• _EXERCISE AIM_: Look below for the line with "The height and width of the screenshot is (123, 206).", then repeat it and all lines after it, exactly, minus any pictures.

━━━━━━

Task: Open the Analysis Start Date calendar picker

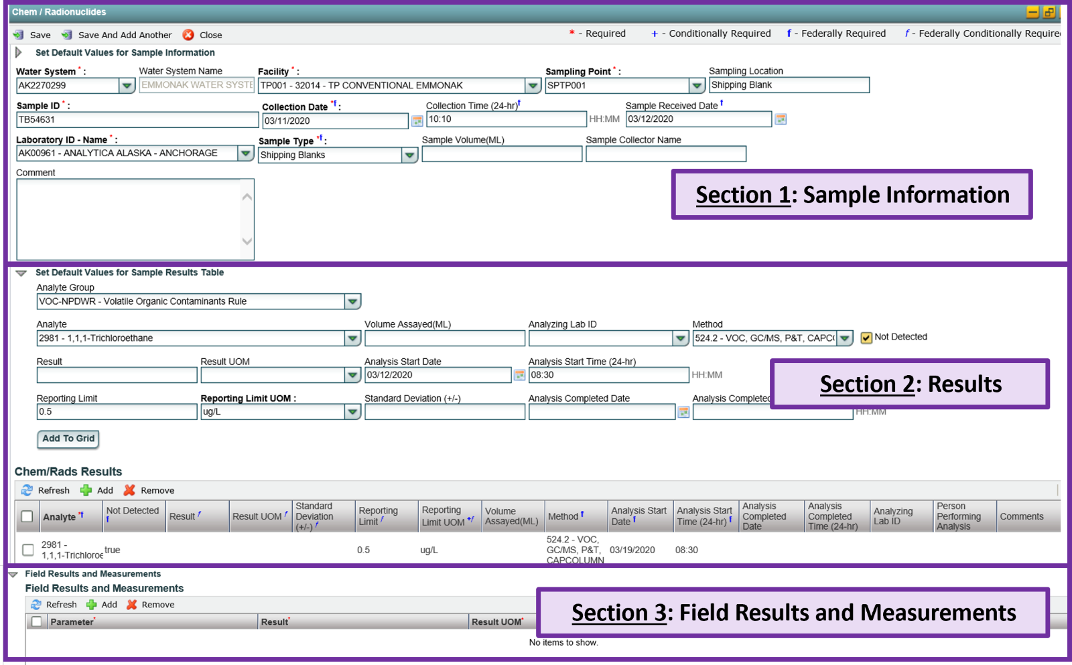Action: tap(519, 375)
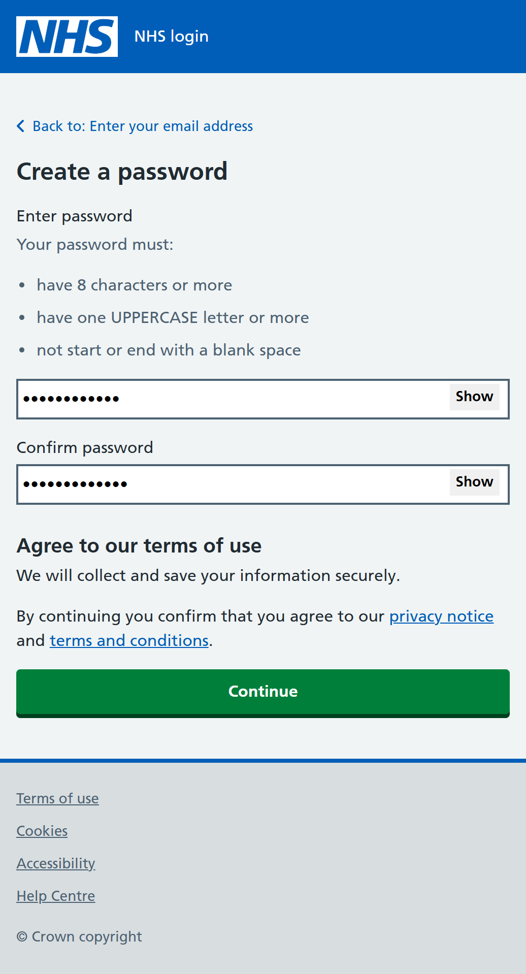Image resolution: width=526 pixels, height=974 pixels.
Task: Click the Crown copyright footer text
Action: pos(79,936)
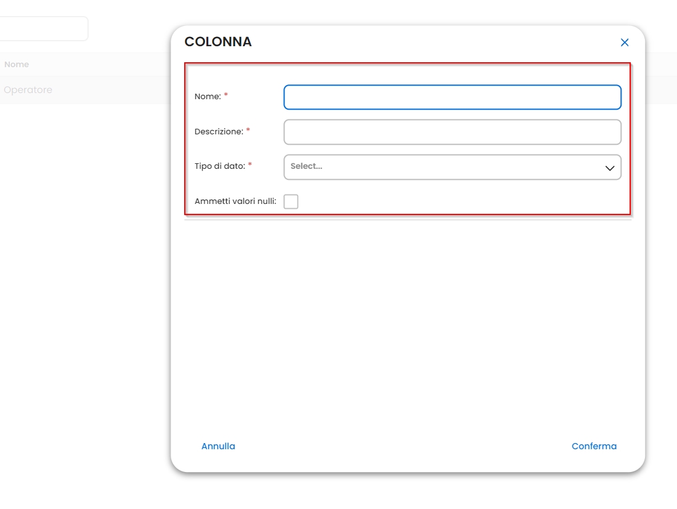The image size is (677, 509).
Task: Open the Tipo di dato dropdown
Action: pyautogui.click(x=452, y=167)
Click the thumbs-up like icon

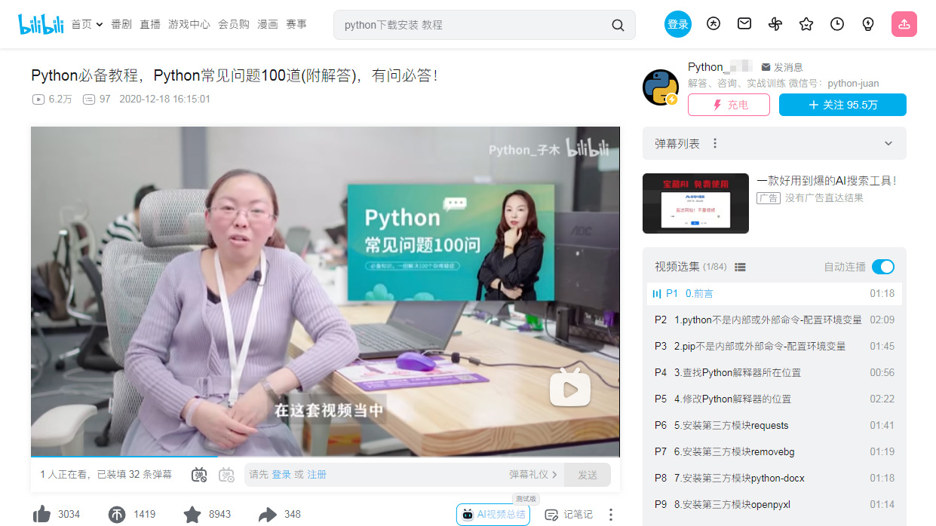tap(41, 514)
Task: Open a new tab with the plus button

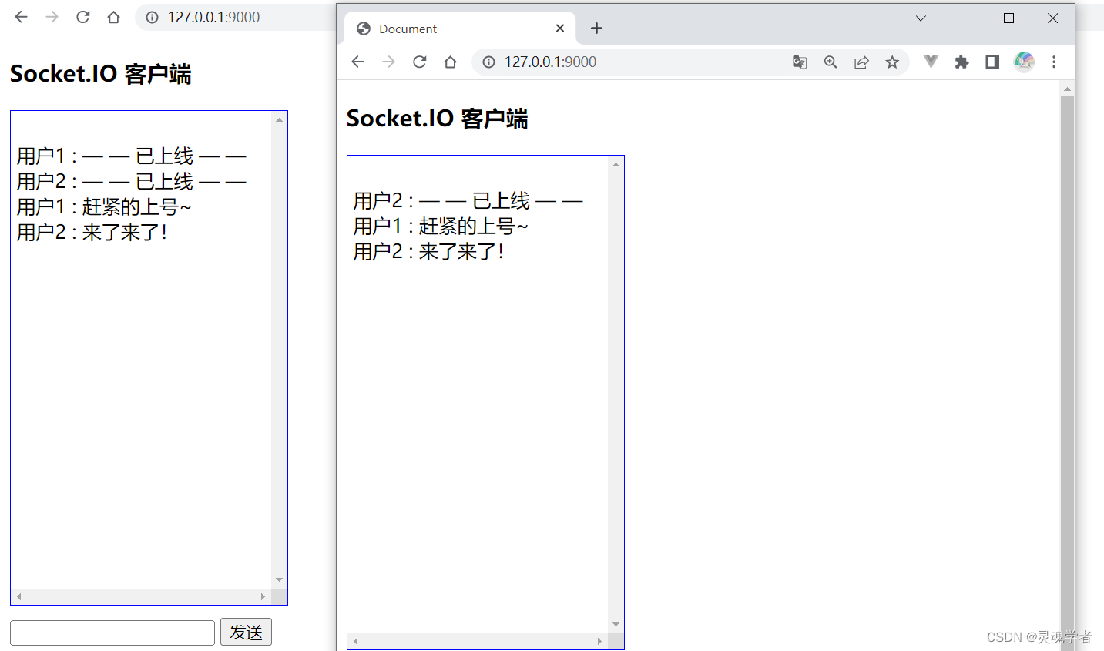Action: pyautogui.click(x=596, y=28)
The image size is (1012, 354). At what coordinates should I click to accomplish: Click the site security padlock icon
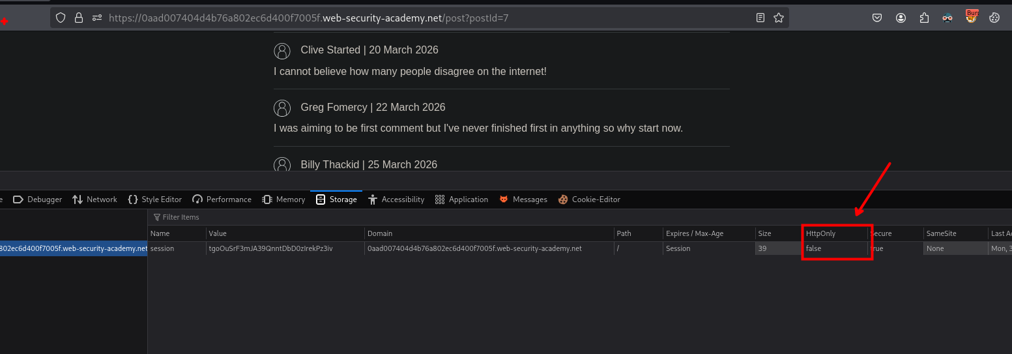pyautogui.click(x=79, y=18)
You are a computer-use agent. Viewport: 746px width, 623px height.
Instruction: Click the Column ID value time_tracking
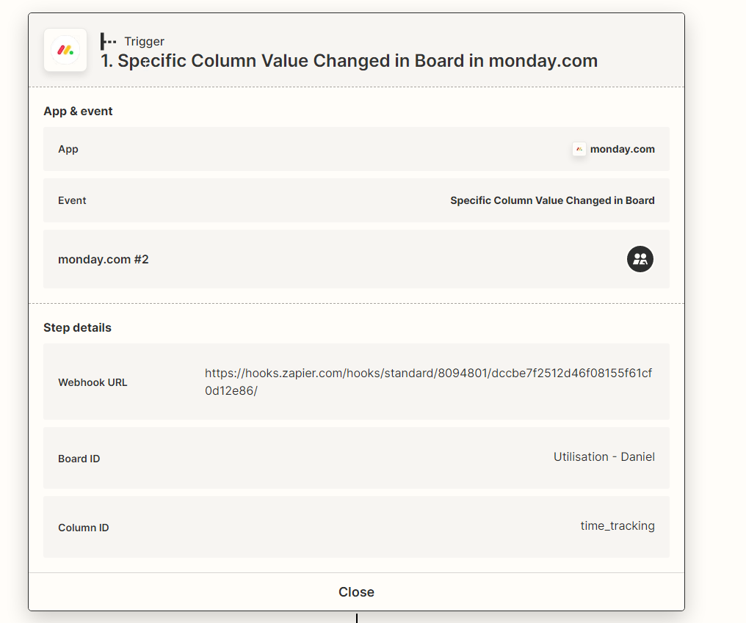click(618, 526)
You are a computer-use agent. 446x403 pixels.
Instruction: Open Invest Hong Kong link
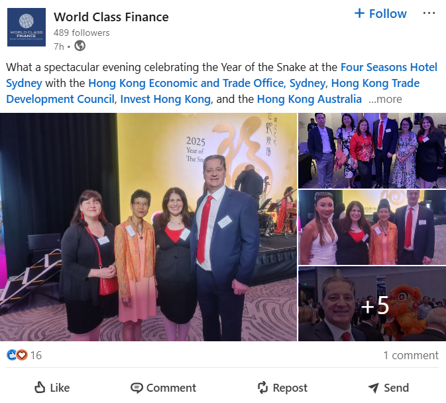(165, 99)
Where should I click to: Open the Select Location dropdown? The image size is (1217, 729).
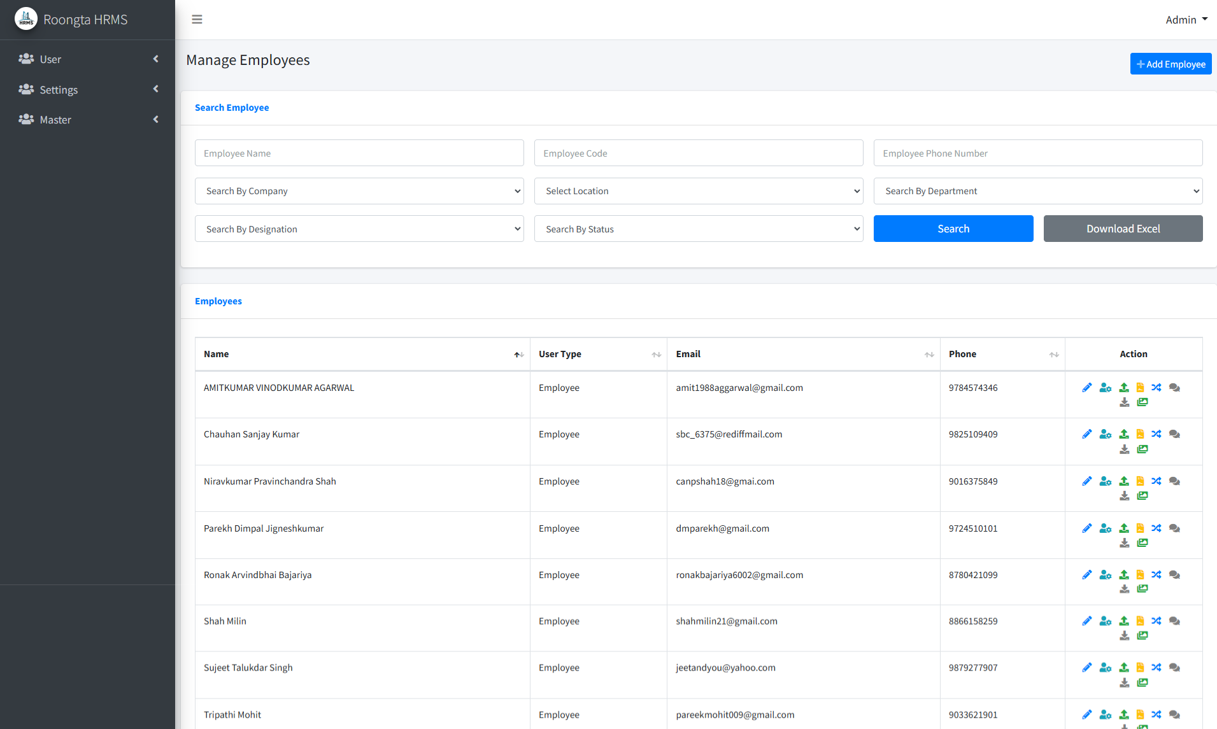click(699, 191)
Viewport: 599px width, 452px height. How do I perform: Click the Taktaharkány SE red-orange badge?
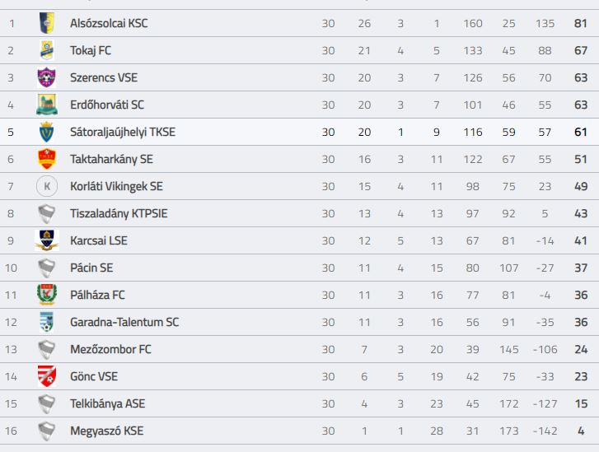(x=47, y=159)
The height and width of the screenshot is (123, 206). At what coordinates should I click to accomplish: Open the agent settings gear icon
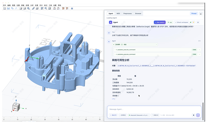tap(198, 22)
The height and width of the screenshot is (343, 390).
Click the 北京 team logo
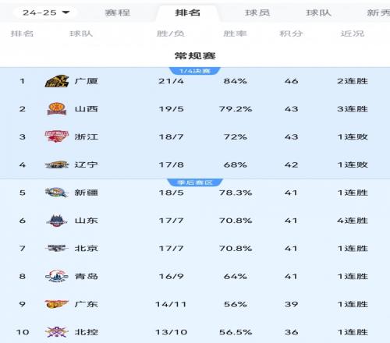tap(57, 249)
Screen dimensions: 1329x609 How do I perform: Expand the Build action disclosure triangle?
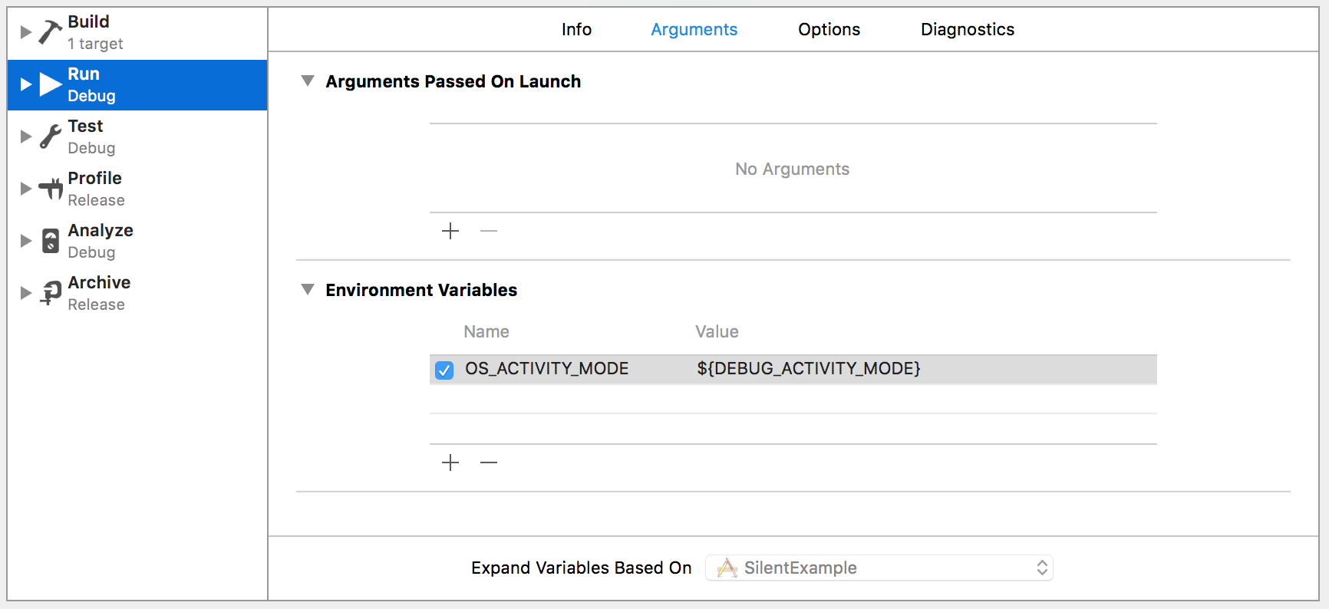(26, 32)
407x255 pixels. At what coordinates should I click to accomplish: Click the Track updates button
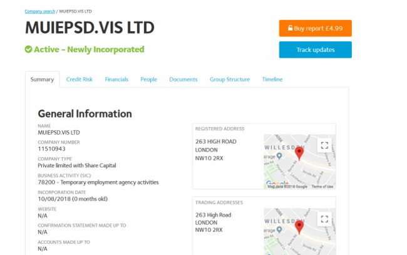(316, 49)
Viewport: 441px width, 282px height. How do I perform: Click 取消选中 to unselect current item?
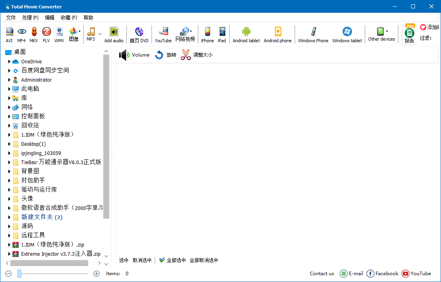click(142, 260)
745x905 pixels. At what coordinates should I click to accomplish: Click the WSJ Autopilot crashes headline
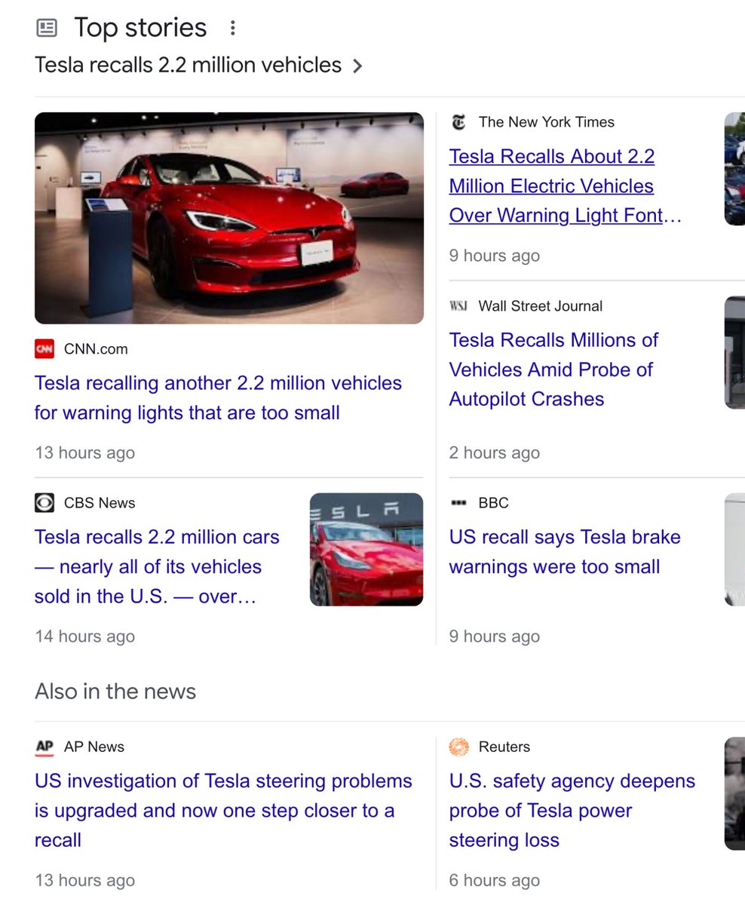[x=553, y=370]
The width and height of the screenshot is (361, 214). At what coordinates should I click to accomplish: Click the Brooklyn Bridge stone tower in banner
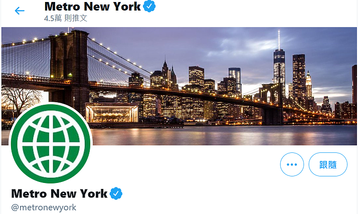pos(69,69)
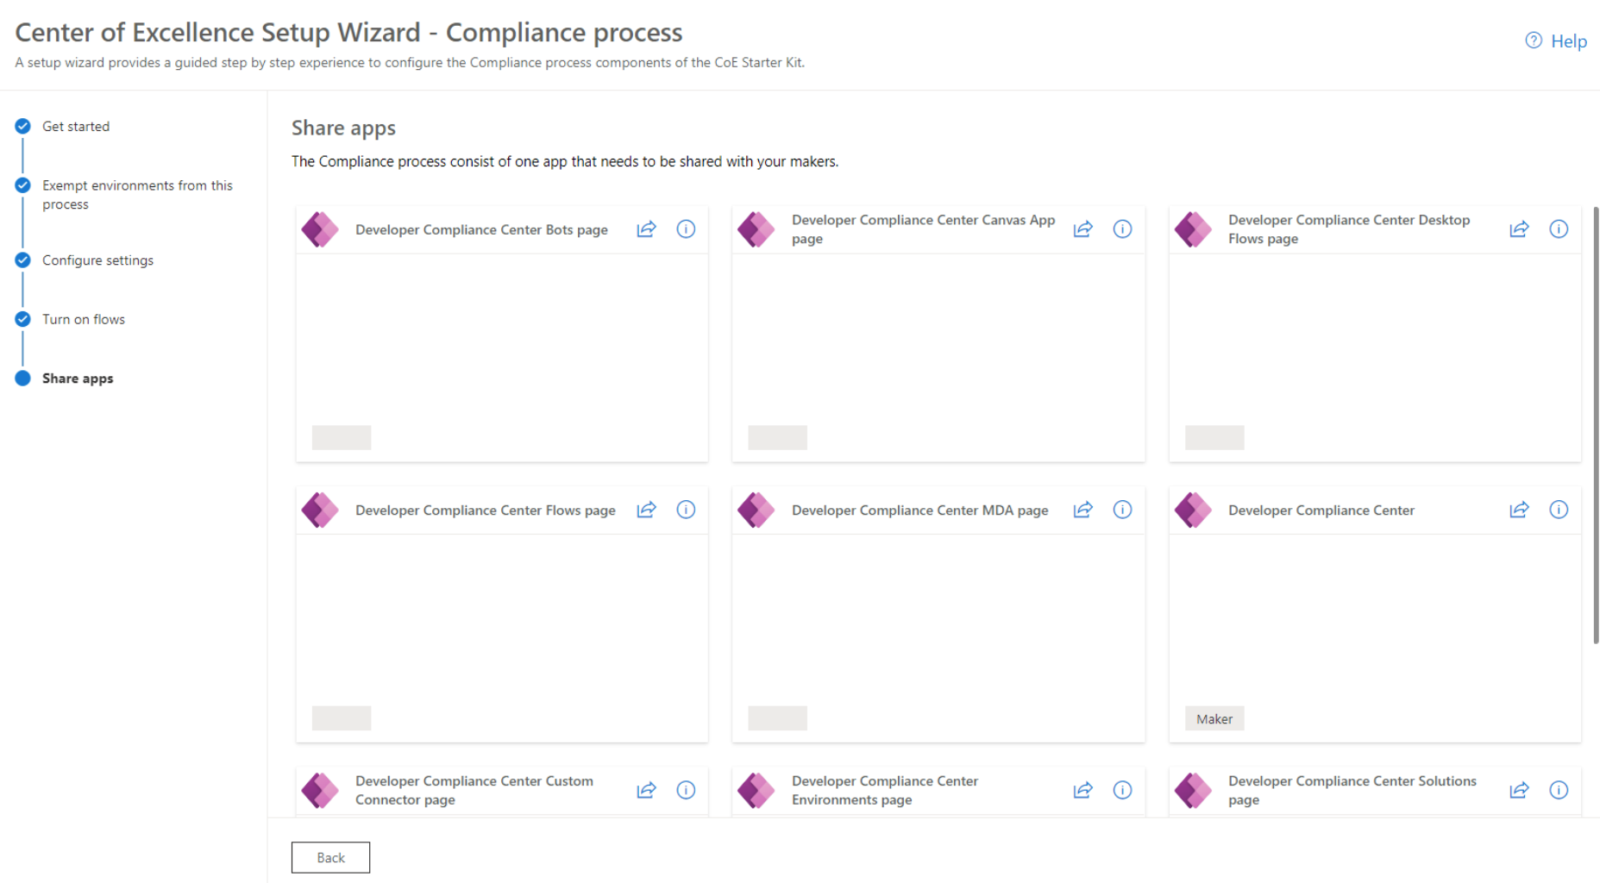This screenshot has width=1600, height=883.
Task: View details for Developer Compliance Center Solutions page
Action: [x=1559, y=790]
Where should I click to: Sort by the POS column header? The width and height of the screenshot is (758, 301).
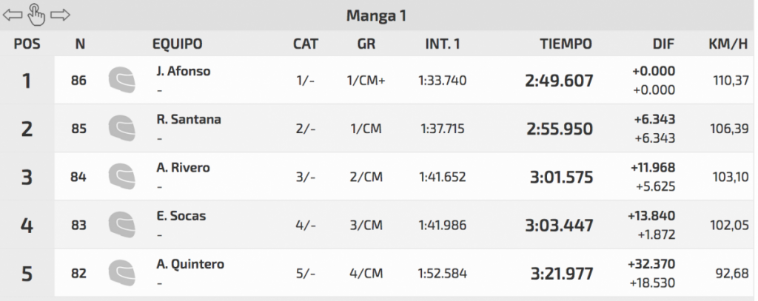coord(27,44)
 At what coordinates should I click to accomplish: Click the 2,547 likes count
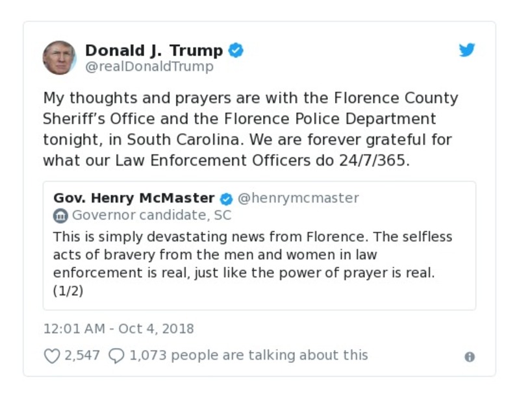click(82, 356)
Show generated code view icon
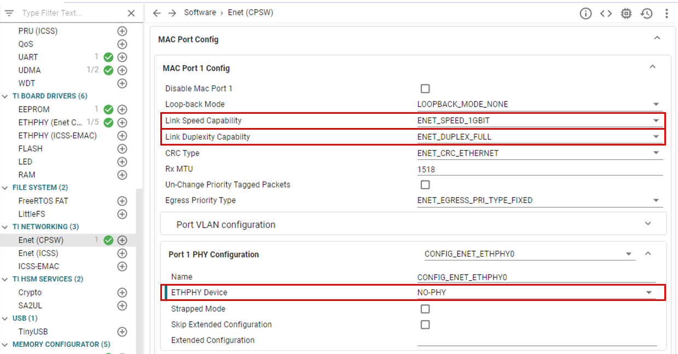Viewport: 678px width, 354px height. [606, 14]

━━━━━━

• _ANSWER BOX_:
The height and width of the screenshot is (123, 206). At what coordinates should I click to accomplish: Open the agent settings gear icon
tap(198, 22)
The height and width of the screenshot is (343, 390).
Click the 北京 team logo
tap(57, 249)
Screen dimensions: 1329x609 How do I perform: Expand the Build action disclosure triangle?
(26, 32)
407x255 pixels. At what coordinates should I click to accomplish: Click the Track updates button
(316, 49)
Viewport: 441px width, 282px height. How do I perform: Click 取消选中 to unselect current item?
click(142, 260)
745x905 pixels. At what coordinates should I click to accomplish: Click the WSJ Autopilot crashes headline
[x=553, y=370]
The width and height of the screenshot is (361, 214). At what coordinates should I click to accomplish: Click the Brooklyn Bridge stone tower in banner
pos(69,69)
This screenshot has width=1600, height=883.
Task: View details for Developer Compliance Center Solutions page
Action: [x=1559, y=790]
Where should I click to: Sort by the POS column header? The width and height of the screenshot is (758, 301).
coord(27,44)
 At what coordinates should I click to accomplish: Click the 2,547 likes count
click(82, 356)
Show generated code view icon
Viewport: 678px width, 354px height. [606, 14]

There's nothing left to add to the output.